17 Eylül 2010 Cuma

bugün neler öğrendim

İçine kapanmak evdeki ekmek, tuz gibi değil de eve ara sıra giren bir paket tatlı gibi olmalıymış. Her gün eve girerse bayacağı unutulmamalıymış. Sevdiklerine seni tanımaları için yardım etmezsen, tanımadıkları için üzülünce de üzüldüğünü anlamazlarmış. Başlangıcını unutacağın kadar uzun süre boyunca kendini kapatırsan, açtığın ilk zamanlar sıkıntılı geçermiş. Gözünü alan gün ışığına alışmak kadar geçecek süreye de bir zahmet katlanmak gerekirmiş.

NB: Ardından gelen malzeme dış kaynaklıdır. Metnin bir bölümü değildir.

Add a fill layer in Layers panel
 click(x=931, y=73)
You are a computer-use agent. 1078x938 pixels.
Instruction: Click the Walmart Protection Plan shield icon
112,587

not: Kendi kalemime güvenemeyip google efendide "bir dosta açılmak" diye aratıp edebi metinler bulmayı beklerken, bütün sonuçlar bilgisayarı DOStan nasıl açacağımla ilgili çıkınca iş başa düştü. Bu arada alemdeki tek duygusal ben miyim diye de düşünmedim değil.

16 Eylül 2010 Perşembe

2010 FIBA Dünya Basketbol şampiyonasında etrafımdaki dalgaya kapılarak bizim takımın çıktığı her maçı seyrettim. Mağlubiyetsiz ilerledikçe mutlu oldum, yarıfinalde ömrüm yarılandı, finali ne sen sor ne ben söyleyim. Şampiyona bitip de "Alışmıştık ya, keşke seyredecek başka maçlar olsa. Dur bakalım lig ne zaman başlıyor?" demeye başlayınca bir deja-vu hissiyle kendimi ergen zamanlarımda buldum.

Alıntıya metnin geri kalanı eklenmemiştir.